Coronavirus patients suffering long-term illness feel “abandoned” by GPs because they were never tested and have no proof of infection, it has emerged.

Growsing numbers are voicing concern that despite experiencing debilitating symptoms many up to 20 weeks on they have been left to “fend for themselves”.

They include large swathes who fell ill at the height of the pandemic, when testing was limited, who say that they are now struggling to be taken seriously by medical staff and are unable to access clinical support due to a lack of awareness about the virus.

Many claimed their GPs had been reluctant to refer them for tests or scans. One told The Telegraph they had been “fobbed off” with claims they were suffering with anxiety or even hayfever.

One who spoke to this newspaper said she felt the Government was only interested in statistics on new infection rates and deaths, rather than those still suffering many weeks later.

The disclosures come as the NHS announces a new, on-demand recovery service that will enable nurses, physiotherapists and mental health specialists to respond directly to patients’ needs.

The “Your Covid Recovery” service, to be made available later this summer, is aimed at those suffering longer-term complications. Created by Prof Sally Singh with a team from University Hospitals of Leicester NHS trust, it will offer patients face-to-face consultations with local rehabilitation teams who will then design personalised online support packages lasting up to 12 weeks.

Research suggests that one in three patients who recover from Covid-19 could be harmed for life, including long-term damage to the lungs, chronic fatigue and psychological disturbances.

Around 30 per cent may be left with damaged and scarred lung tissue, if it follows patterns of similar diseases, according to NHS guidance seen by The Telegraph.

A separate survey undertaken by one of the many online post-Covid support groups, which have thousands of followers, reveals that around 20 per cent of patients are still experiencing symptoms 15 weeks later.

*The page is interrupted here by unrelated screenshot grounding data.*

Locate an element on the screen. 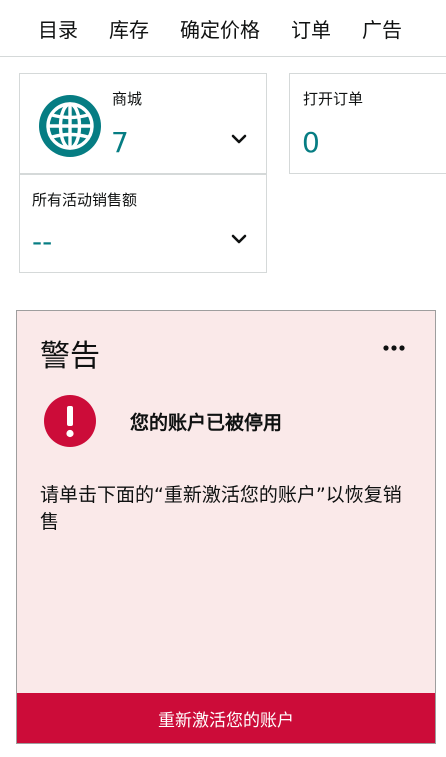  top-nav: 目录 库存 确定价格 订单 广告 is located at coordinates (223, 28).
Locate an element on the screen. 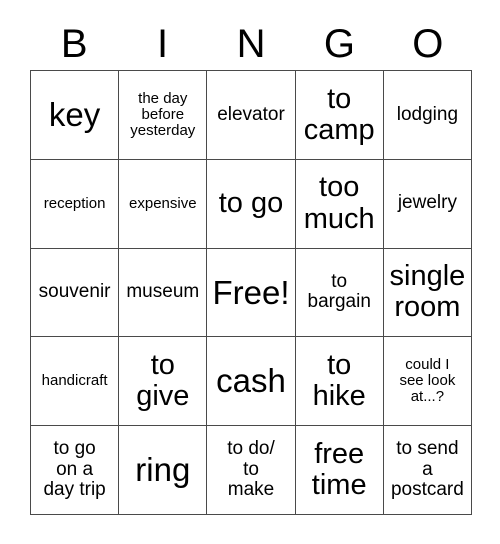 The height and width of the screenshot is (544, 500). bingo-cell: to do/ to make is located at coordinates (252, 470).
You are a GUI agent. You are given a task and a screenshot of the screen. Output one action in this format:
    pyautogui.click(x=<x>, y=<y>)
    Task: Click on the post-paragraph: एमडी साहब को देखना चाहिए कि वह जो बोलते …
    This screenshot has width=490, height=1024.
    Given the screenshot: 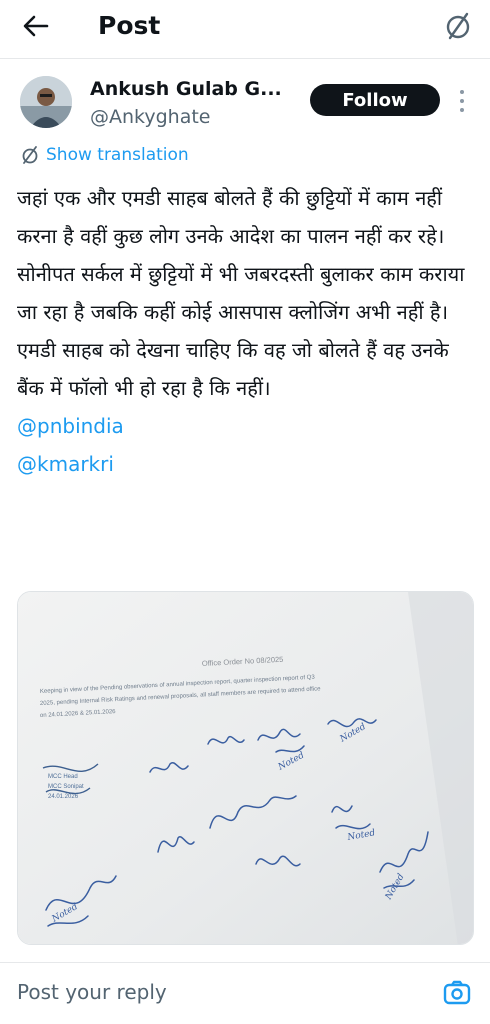 What is the action you would take?
    pyautogui.click(x=233, y=369)
    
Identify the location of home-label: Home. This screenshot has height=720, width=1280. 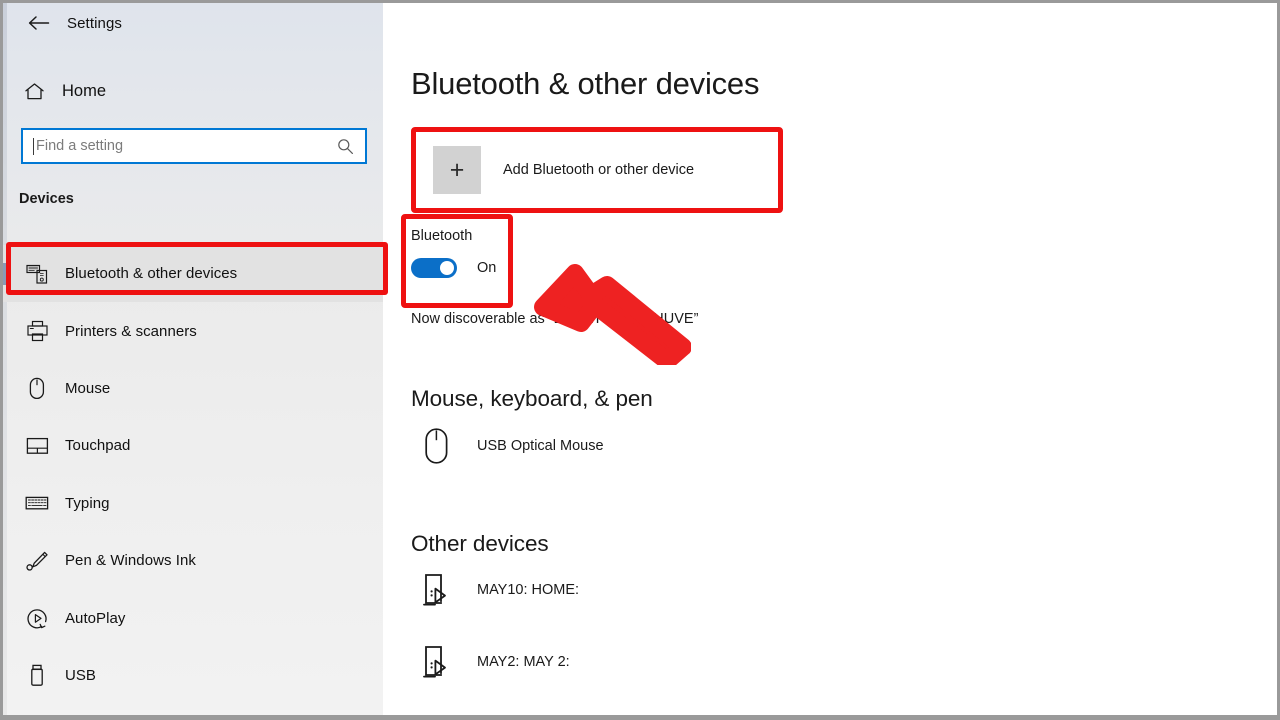
(84, 90).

Almost 85 per cent of more than 600 who responded said they felt GPs needed to be made aware of long-term symptoms while the majority said they felt they needed close monitoring and rehabilitation support.

Almost two in five said they felt they had had “very little support”, one in three felt “helpless and ignored” and around a quarter said they were bewildered that they were not getting more help.

The most common reported symptoms are headaches, chest tightness and breathing problems, a rapid heartbeat, trembling and dizziness.

Deborah Foley, 50, from south London, first developed Covid-19 symptoms in mid-March and says she is still suffering most days, despite doctors being unable to pinpoint any specific problem.

She said she had to sleep wearing a watch that woke her up when her oxygen level dips too low or it felt like she was suffocating in her sleep. “No one takes my symptoms seriously except the thousands now in Facebook support groups.” 

Elena Goodsell, 37, who fell ill in March, said her GP had said that all he could do was prescribe pain relief and rest and even offered her anxiety medication. “I am definitely not suffering from anxiety,” she said. “I feel like I am being made to be a hypochondriac.  I do not feel supported by my GP and am being left to suffer.”

Danny Altman, an immunologist at Imperial College London, noted that the majority of those reporting they had been infected had not undergone polymerase chain reaction (PCR) testing indicating current infection and so had no documentary evidence of the virus.

“It would be inappropriate to suggest they are maligners or making it up,” he said. “I appreciate that they feel very unwell, very desperate and alone. There is clearly something going on.”

Dr Jonathan Leach, honorary secretary of the Royal College of GPs, said he was aware that some patients who were recovering from the virus had symptoms similar to other post-viral syndromes that could be related to coronavirus.

He said: “Patients should be reassured that GPs and their teams are working hard, utilising the most up-to-date clinical guidance, to deliver the most appropriate care and support they can, and that their concerns will be taken seriously. It is vital that as we understand more about the virus; clinical guidelines are rapidly developed to support GPs with treatment and management of Covid-19, so that we can provide the best possible care to our patients.”